In the past nine years, my understanding of what it means to love my neighbor and what the role of the Church or concerned citizens in that has grown. No longer do I simply understand that as a transactional action that has me redistributing my resource to someone else. It has expanded to exploring how to be a neighbor first, and redistribution second. In essence, how do I come alongside someone else in order to better understand their situation and what they can contribute as a way to honor their own resources before offering or leveraging my own. I've come to learn that the vulnerable we have in our communities are not all powerless, lacking resources, or in need of saving. They often are just void of community that can guide, encourage, and simply help them do what they know they can do on their own if they just had a little help. They have barriers that they need help moving out of the way or in getting over.
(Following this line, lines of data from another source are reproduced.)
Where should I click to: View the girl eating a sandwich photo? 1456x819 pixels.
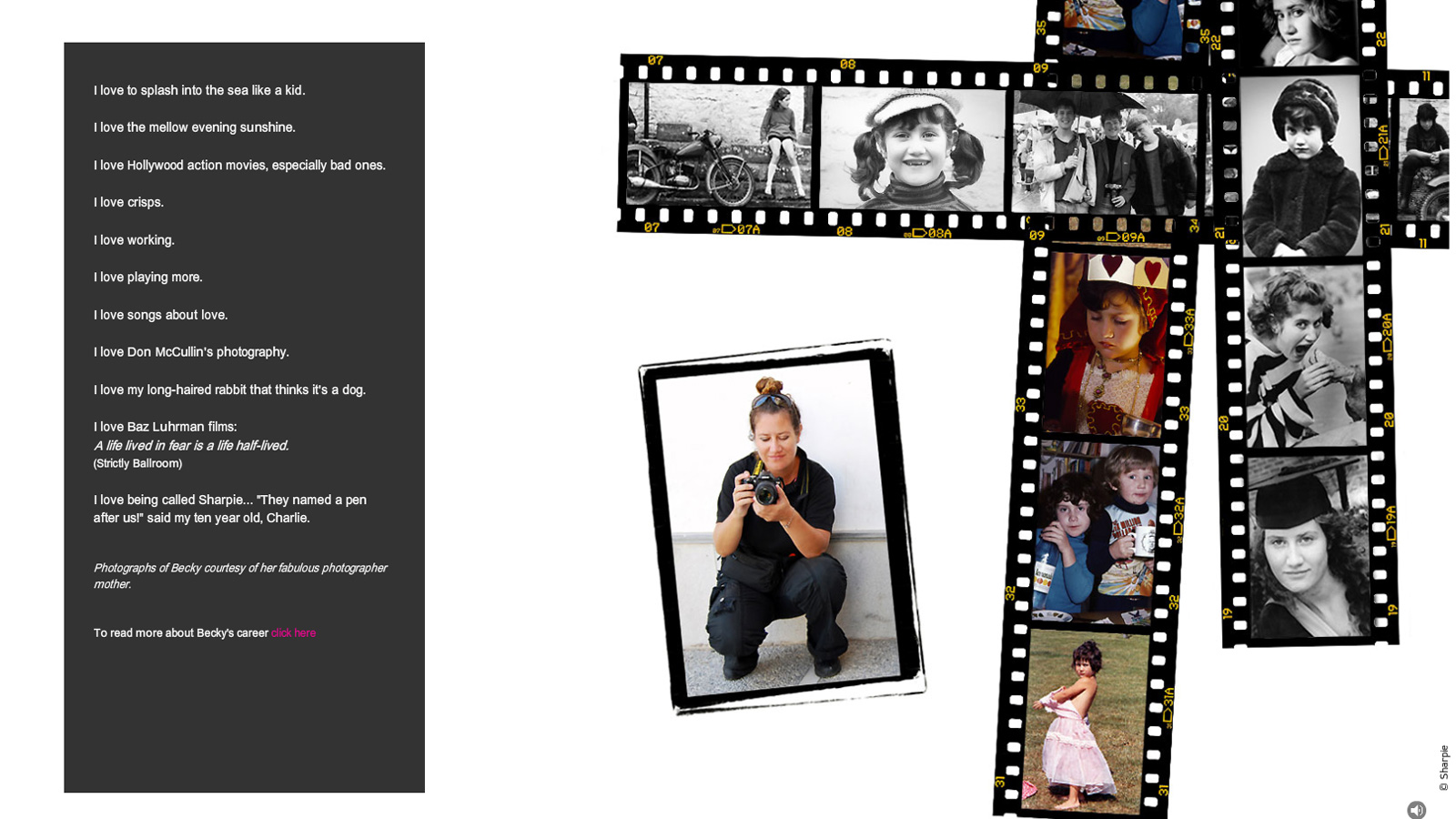pos(1305,357)
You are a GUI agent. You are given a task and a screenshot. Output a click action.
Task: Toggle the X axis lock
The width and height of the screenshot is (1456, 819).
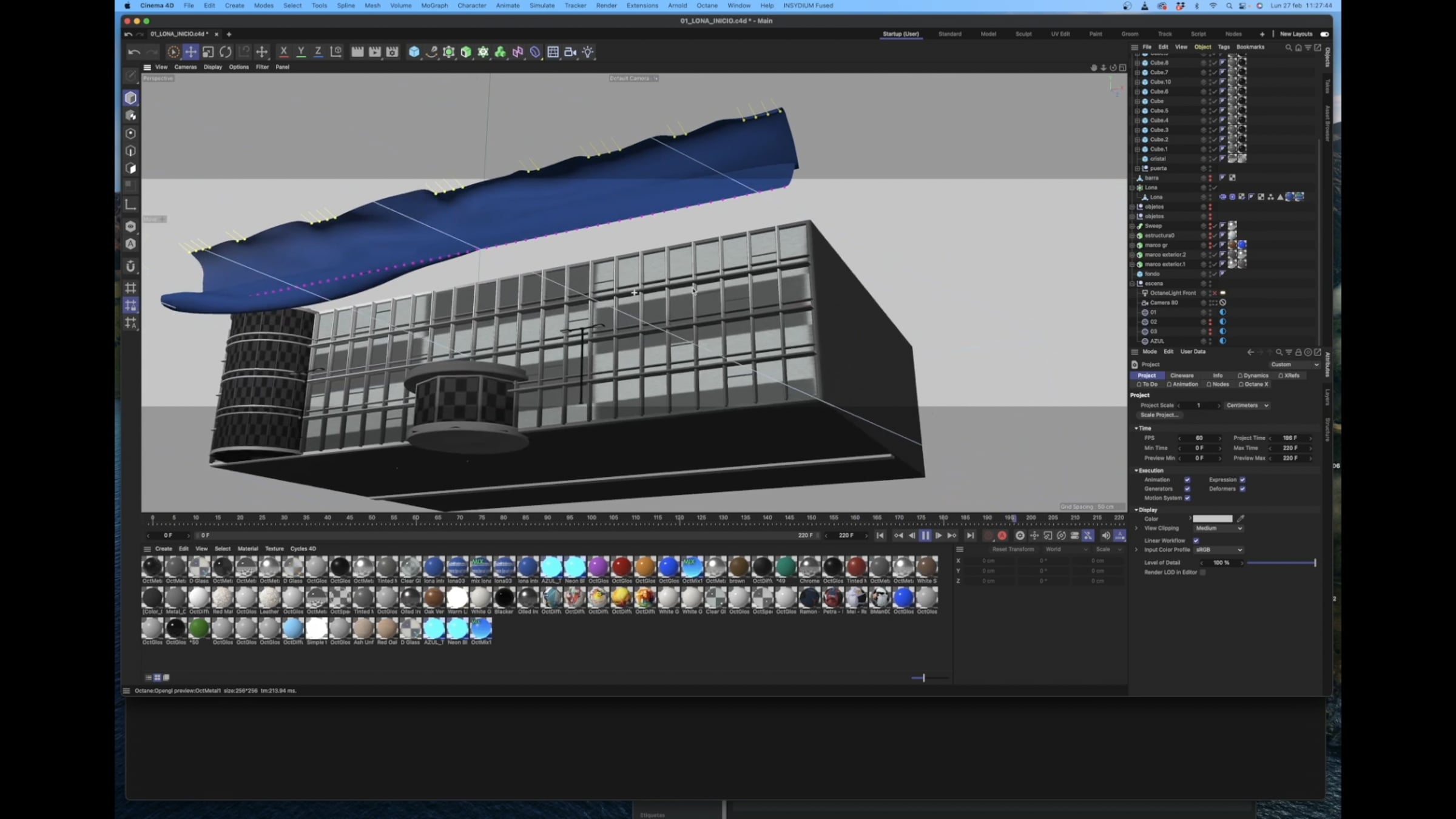(x=283, y=52)
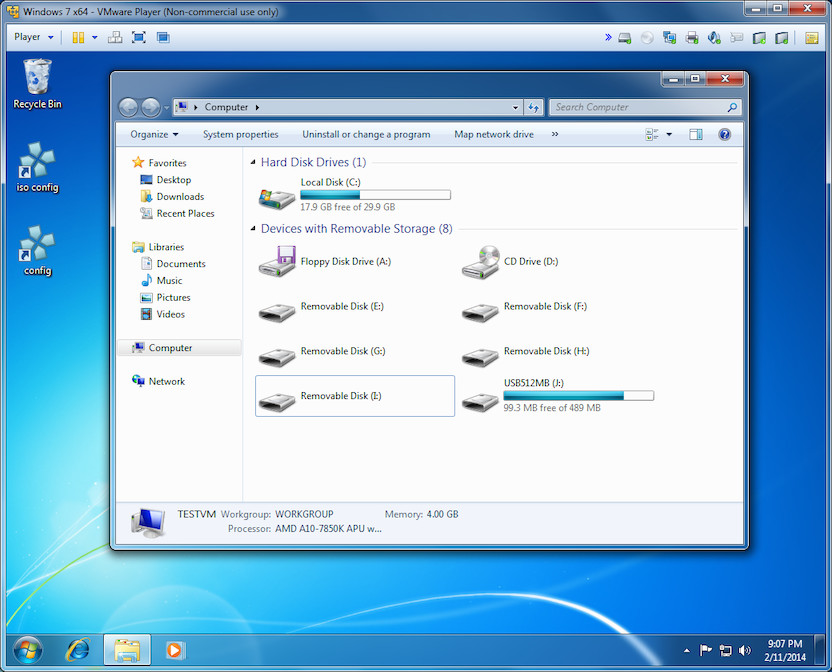This screenshot has width=832, height=672.
Task: Launch Internet Explorer from the taskbar
Action: coord(77,650)
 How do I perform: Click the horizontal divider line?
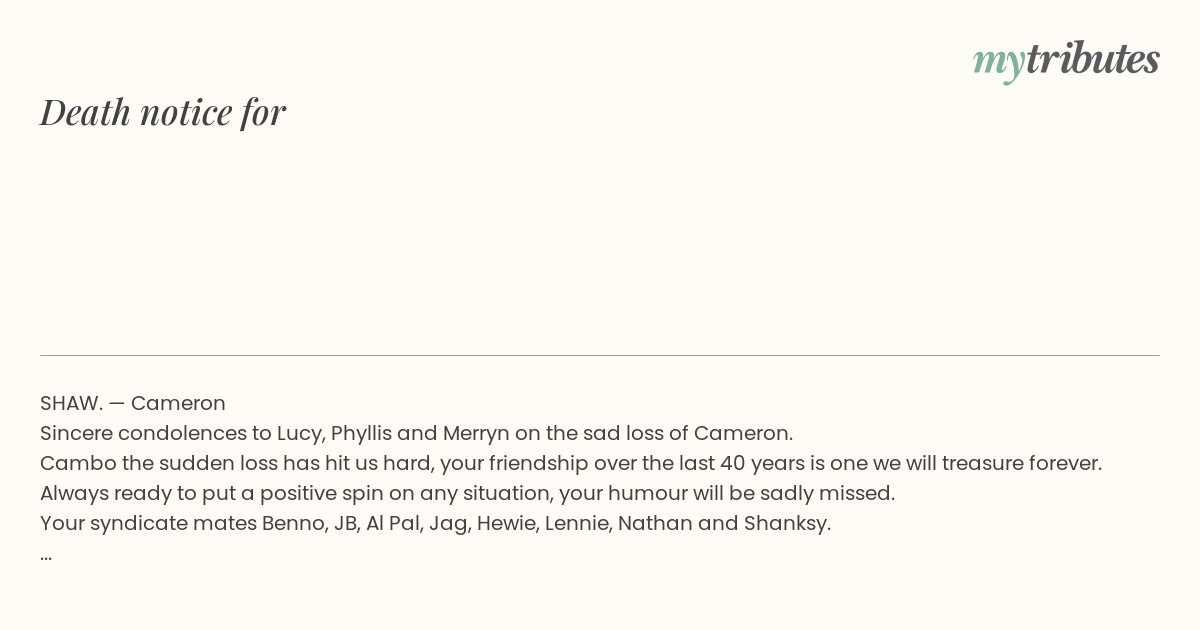[600, 355]
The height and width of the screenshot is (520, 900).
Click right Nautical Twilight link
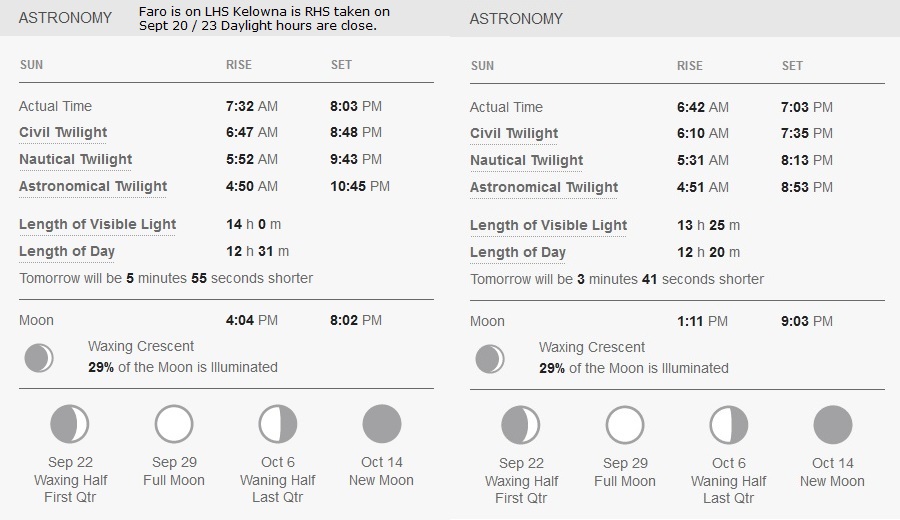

This learning has expanded my desire to learn more about the "bigger picture" that pressures entire neighborhoods or circumstances such as fixed income retirement. I've learned that housing for fixed-income senior citizens is crumbling around them. I can imagine a major issue in our cities in 10 years as people that were at one time able to live in their own homes can no longer maintain them, which will create a massive inventory of housing with significant issues. This may have always happened, but society is changing to the point where kids are no longer eager to care for their ailing parents, and the numbers of people in this situation are massive. I'm also intrigued by comprehensive neighborhood development where you set some boundaries, become like neighbors, and do what no one else wants to do in order to build trust and invite vision for a place that seems to be forgotten or looked at as beyond hope. What if the Church or a community of volunteers got behind something like that? Complete physical transformation of a place that is driven by relationship, unity, hard work, and hope in a better place to call home. I've been exploring ways that NL can be more involved in these kind of initiatives in the future.
NL has transformed my life and the way my wife and I look at the way we live our lives. To be neighbors, or to love our neighbors well, cannot be fully experienced without an all-in mentality. I'm grateful that NL is thriving and the Lord continues to use it as a vehicle to love those in need and to expose his believers to greater visions of Kingdom oriented life. My job is to create that environment, resource it, and then get out of the way in order to see neighbors connect with the goal of meeting tangible, relational, and sometimes spiritual needs. Volunteering at NL is about your personal or spiritual journey, not about the projects we want to accomplish. I look forward to seeing what happens in my 10th year here at NL.
I have so many of you to thank for your ongoing support of NL through the years. You are responsible for our success because you take the projects and you make the financial contributions to keep NL healthy and active. The NL staff and myself are only small parts of NL's overall success. We hope you'll take your first project or your 30th this year. Remember, it's up to you to choose to help someone else, but when you do, we're here to help.